Saturday’s middle game captured the Braves at their relentless best. They scored seven runs in the first three innings and added a four-spot in the sixth. In the first three innings, the Braves sent 19 batters to the plate. Eleven reached base. The bottom four was 6-for-7 with three doubles and a walk. Five different players tagged starter Aaron Nola for an extra-base hit. Ozzie Albies and Matt Olson reached the seats. Michael Harris II and Travis d’Arnaud hit doubles off 0-2 counts.
“Their whole lineup’s good,” said Nola, whom the Braves mugged for seven runs (all earned) and 12 hits in 4 1/3 innings. “They hit for average, for power and they run and put pressure on you.”
On a drizzly day, the succession of base hits against Nola, whom the Phillies had awarded a seven-year, $172 million contract to stay with the team this past offseason, drained the enthusiasm from sold-out Citizens Bank Park. It was a truly impressive display of batsmanship.
“They hit for power and they have good two-strike approaches and they put the ball in play,” Phillies manager Rob Thomson said after the game. “(Saturday), a lot of balls found green.”
They’re actually quite effective at this sort of thing. A year ago, when they tied the Major League record for home runs in a season and set the record for slugging percentage, the Braves were also the fifth-hardest team to strike out and eighth in BABIP (batting average on balls in play).
“They made contact,” Snitker said Saturday. “Just good at-bats.”
The Braves knocked around a Phillies bullpen that prior to the start of the season was projected by FanGraphs to be the best in baseball, scoring nine runs in three innings Friday in a 9-3 opening-day win and then five in 4 2/3 Saturday in the 12-4 win that clinched the series.
“Their bullpen came in, they tried to hold the game, but we had our ‘A’ game and that’s all I can say,” Albies told The Atlanta Journal-Constitution Sunday prior to the final game of the series.
Only Sunday was the Braves’ offense muted. After National League MVP Ronald Acuña Jr. walked to lead off the game and Albies homered – the second game in a row that Acuña got on base in the first inning and Albies followed with a home run – the Braves finagled but six hits and two runs the rest of the game in a 5-4 defeat.
But the three-game damage – 25 runs (12 for Philadelphia), 39 hits (22 by the Phillies) and five home runs, two by Albies (three for the Phillies) – was one-sided. The Braves bullpen merits credit, having limited the Phillies to five earned runs in 15 innings (3.00 ERA) with 12 hits and four walks allowed against 12 strikeouts. Sunday’s starter, Chris Sale, did his job in his debut after being acquired in a trade with the Red Sox (5 1/3 innings, two earned runs, five hits, two walks and seven strikeouts).
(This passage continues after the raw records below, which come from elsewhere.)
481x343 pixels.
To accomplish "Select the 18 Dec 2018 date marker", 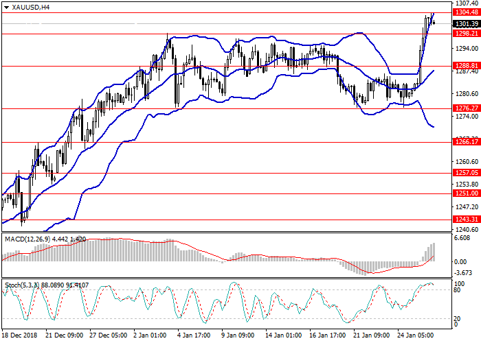I will coord(21,336).
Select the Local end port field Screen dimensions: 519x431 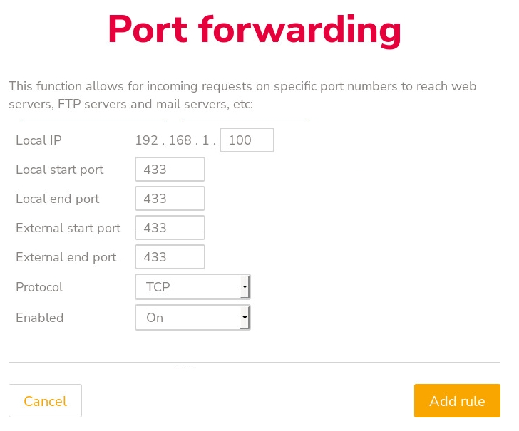click(170, 199)
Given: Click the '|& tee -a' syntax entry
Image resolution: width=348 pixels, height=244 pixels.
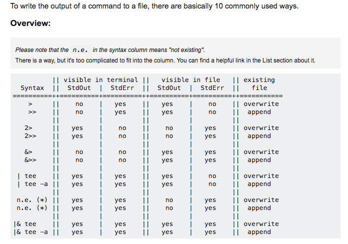Looking at the screenshot, I should (31, 232).
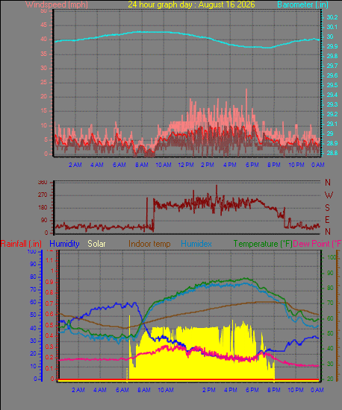Select the Rainfall (.in) legend label
The width and height of the screenshot is (342, 410).
pos(21,244)
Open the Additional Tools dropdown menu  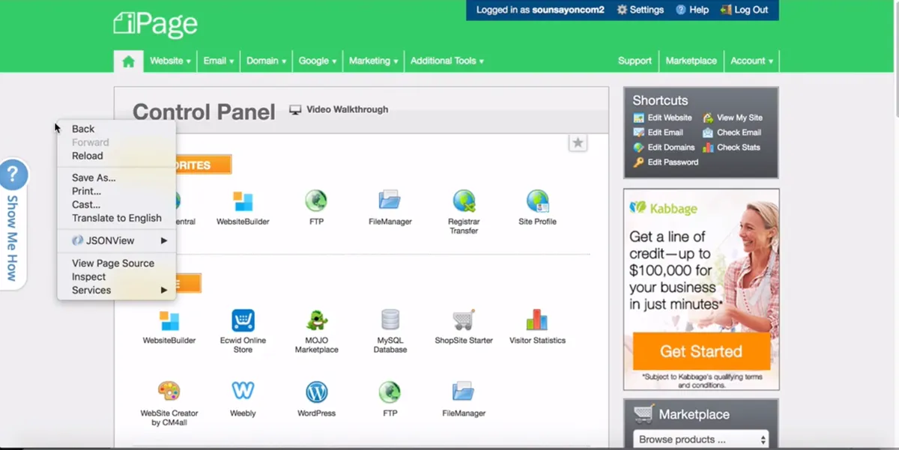447,61
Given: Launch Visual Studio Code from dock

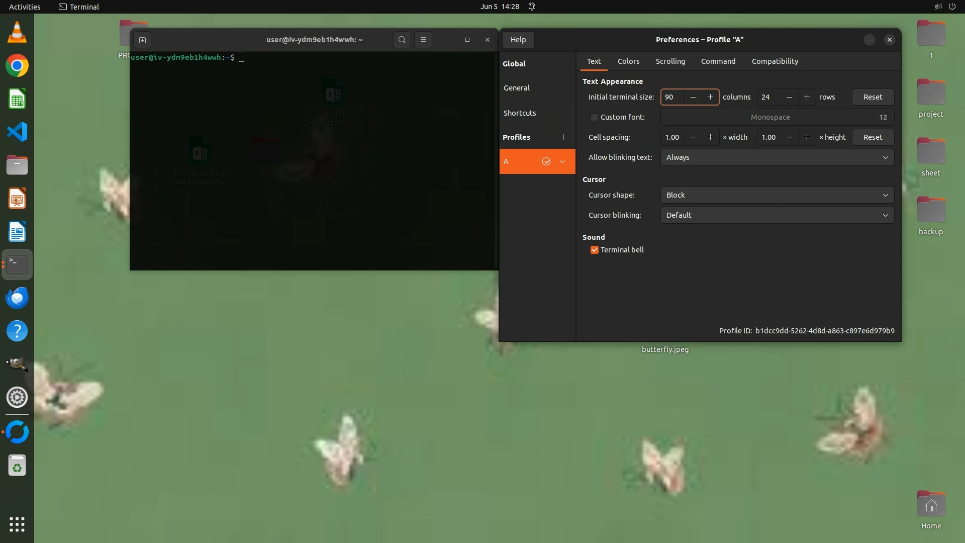Looking at the screenshot, I should click(17, 132).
“After last night and (Fried’s) short start, we needed somebody (to save the bullpen’s arms) and he took us into the sixth,” Snitker said. “Stepped up big time for me.”
How much does it mean? Probably about as much as any other three-game segment of the season. The Phillies had declared their intent to start the season better after beginning the 2023 season 0-4 and 5-10 and the 2022 season with a 4-8 record and were having their feet held to the fire by local media after dropping the first two games of the series.
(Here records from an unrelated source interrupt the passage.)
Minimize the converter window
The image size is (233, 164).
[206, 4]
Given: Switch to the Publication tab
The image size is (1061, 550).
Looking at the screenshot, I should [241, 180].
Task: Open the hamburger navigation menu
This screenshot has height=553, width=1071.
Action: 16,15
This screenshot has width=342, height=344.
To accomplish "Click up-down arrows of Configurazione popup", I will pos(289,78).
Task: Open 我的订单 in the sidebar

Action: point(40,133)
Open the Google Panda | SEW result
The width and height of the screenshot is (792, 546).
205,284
But no Braves fan needs to be reminded how the last two slow-starting Phillies seasons turned out. (In case you’re not a Braves fan, the Phillies sent the Braves home from the postseason both years.)
The Braves started the 2021 season 0-4 and 4-8 and didn’t get over .500 until the 111th game of the season. It somehow didn’t keep them from holding the World Series trophy aloft in November.
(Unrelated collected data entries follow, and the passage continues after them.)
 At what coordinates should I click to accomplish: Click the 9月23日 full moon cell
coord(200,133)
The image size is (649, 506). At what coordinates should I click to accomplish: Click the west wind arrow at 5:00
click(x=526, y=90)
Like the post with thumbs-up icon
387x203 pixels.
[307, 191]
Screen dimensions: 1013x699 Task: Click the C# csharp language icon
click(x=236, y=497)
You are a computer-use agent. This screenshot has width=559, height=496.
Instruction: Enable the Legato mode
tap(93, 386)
“You want to come out and get off to a good start,” Olson told The AJC prior to Sunday’s game. “But it’s just two games. We’ve got 160 left. We just take it day by day.”
Day by day, and October will eventually be here. Chances are, the Phillies will be there, too.
“You’re talking about two of the best teams in the league,” Sale said. “Two incredible fan bases. The atmosphere was incredible here this weekend. I’m assuming there’s going to be some more of that throughout the year. We look forward to that. That’s what we want.”